** Opening Study material block **

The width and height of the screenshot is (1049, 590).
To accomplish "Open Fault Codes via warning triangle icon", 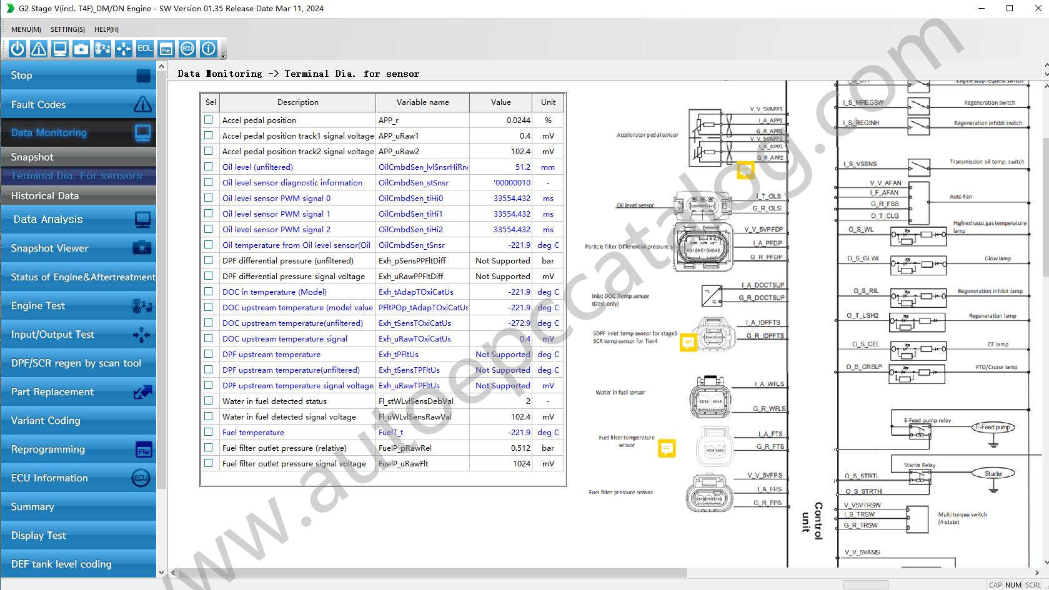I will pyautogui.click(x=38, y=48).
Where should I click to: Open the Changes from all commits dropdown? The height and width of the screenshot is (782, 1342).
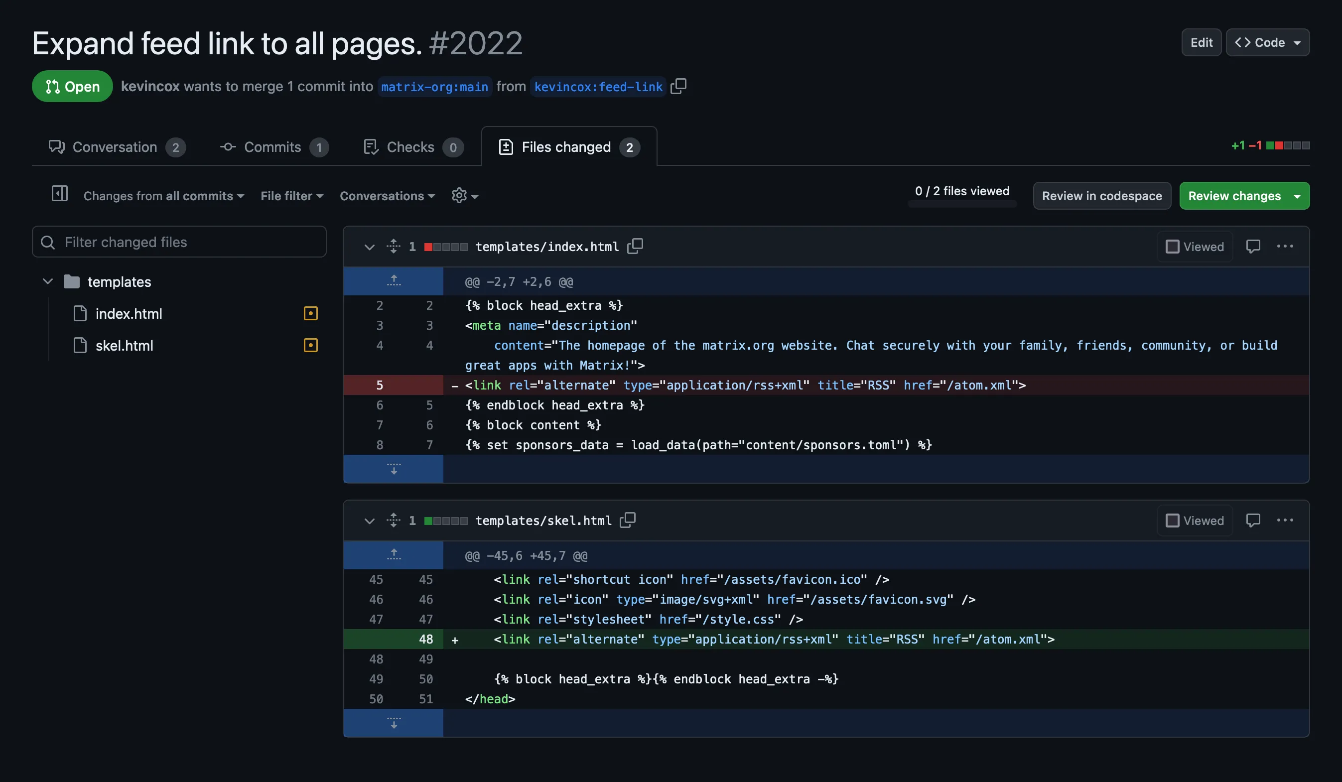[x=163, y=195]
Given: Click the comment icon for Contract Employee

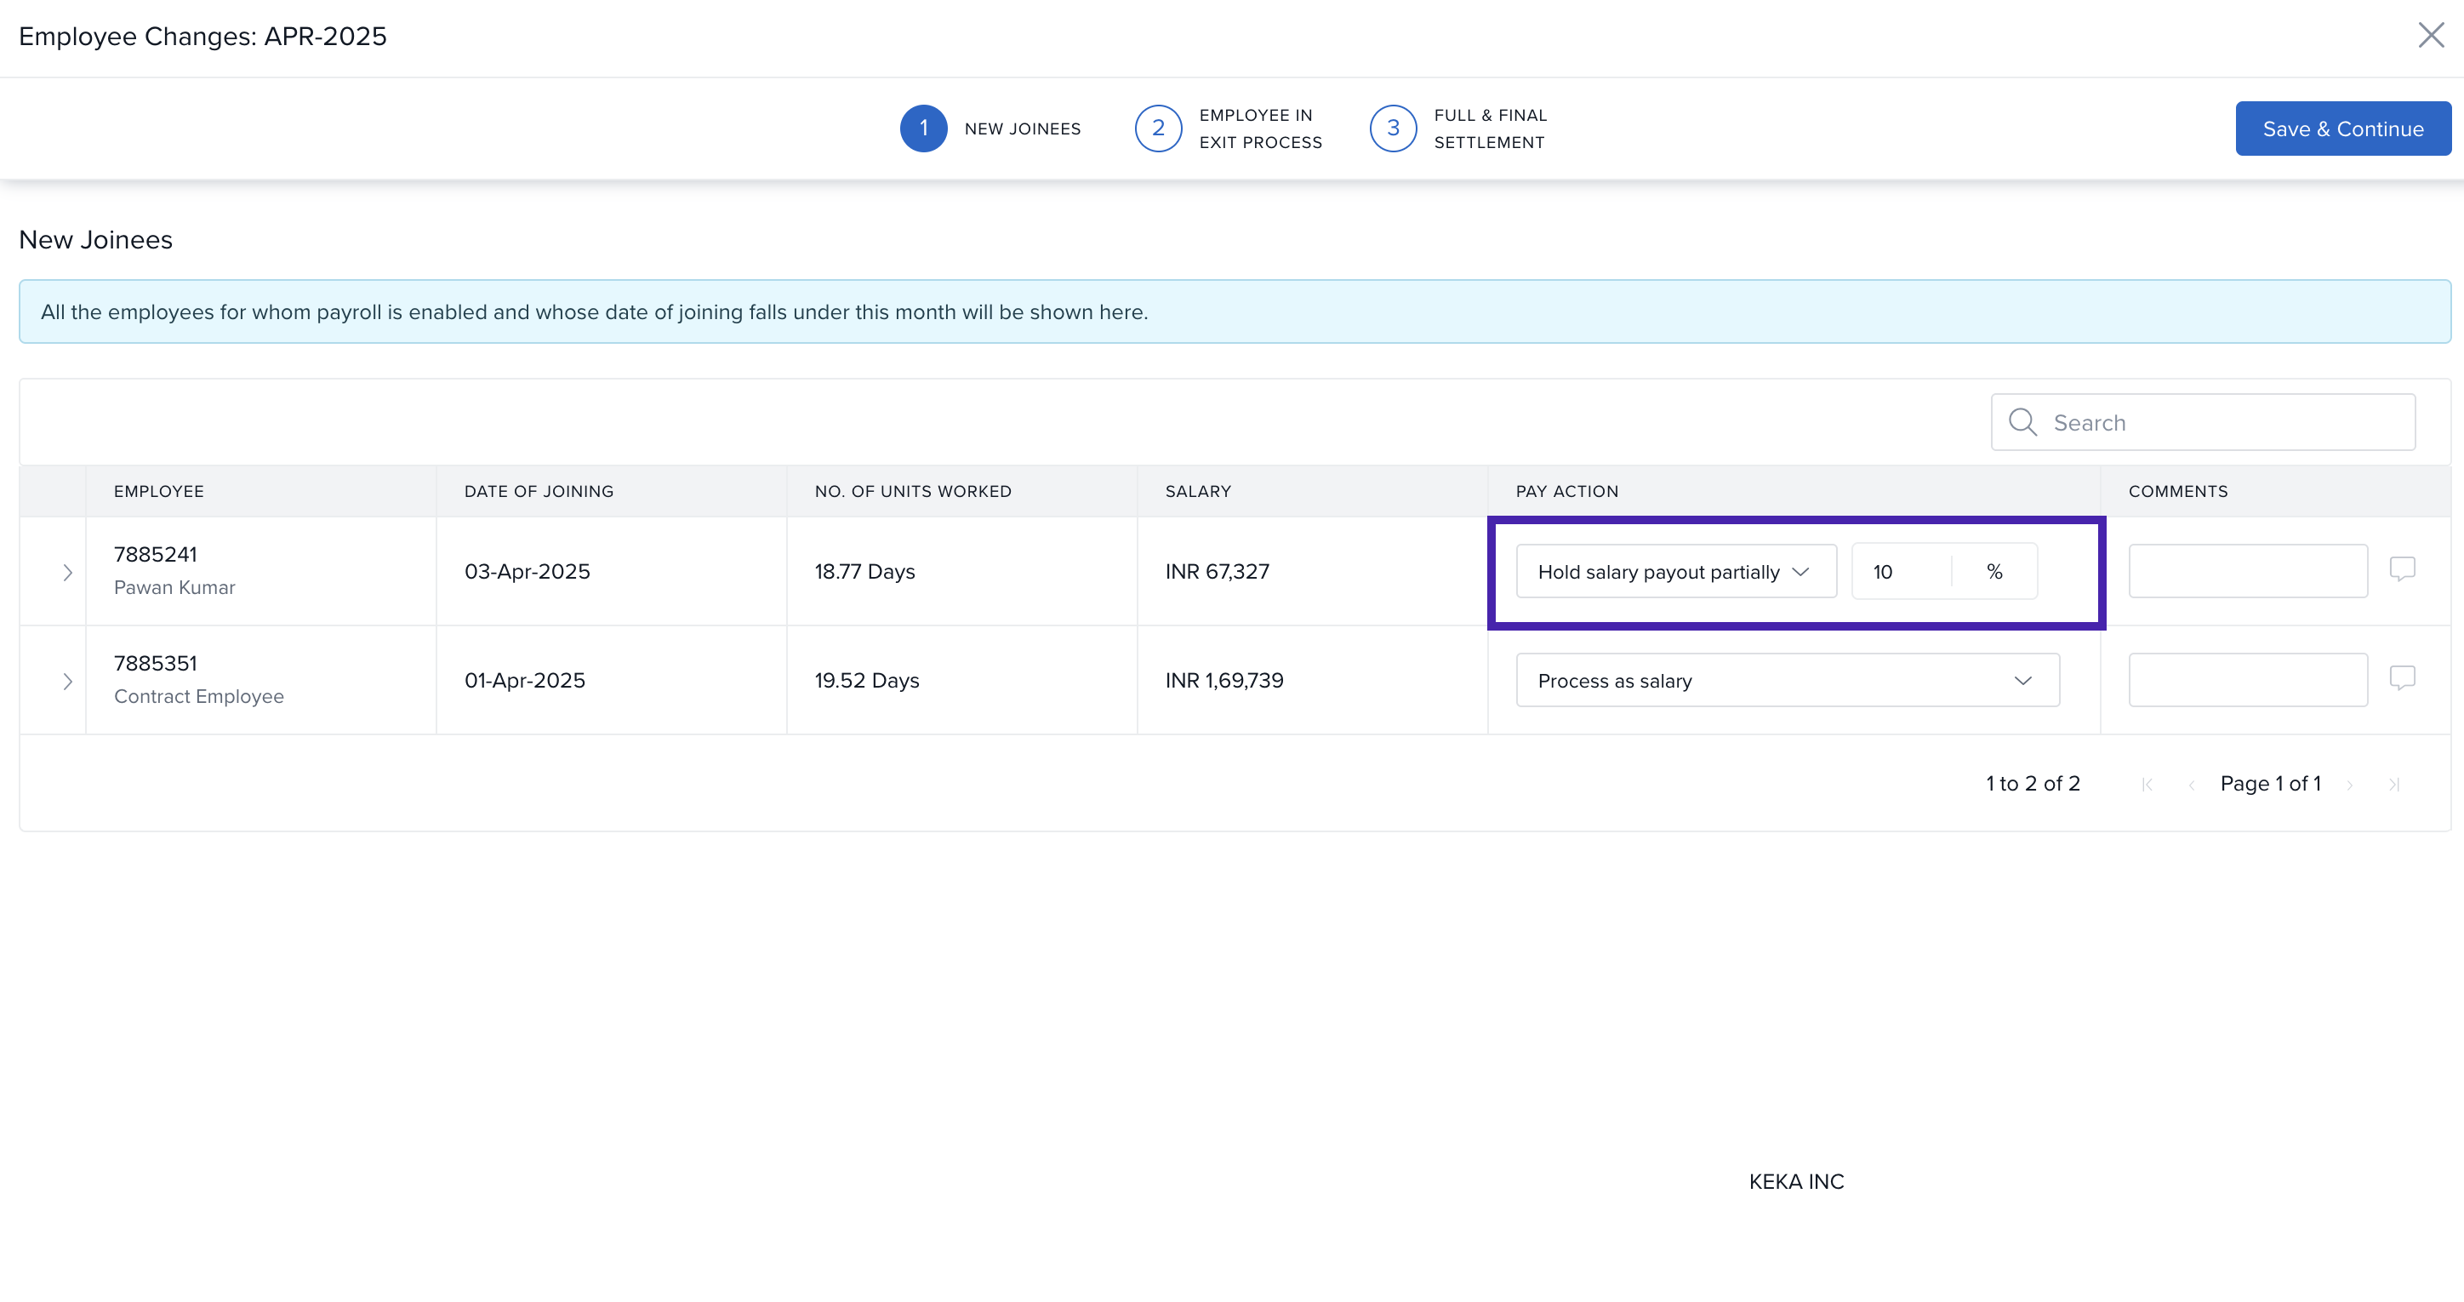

** Closing Study material block **

Task details: Write out, word for word, the line containing "Where should I" and each line after it to the end of the data, and nothing more. Drop the pictures.

Exercise answer:
Where should I click to: Open the Changes from all commits dropdown? The height and width of the screenshot is (782, 1342).
[x=163, y=195]
Given: Click the comment icon for Contract Employee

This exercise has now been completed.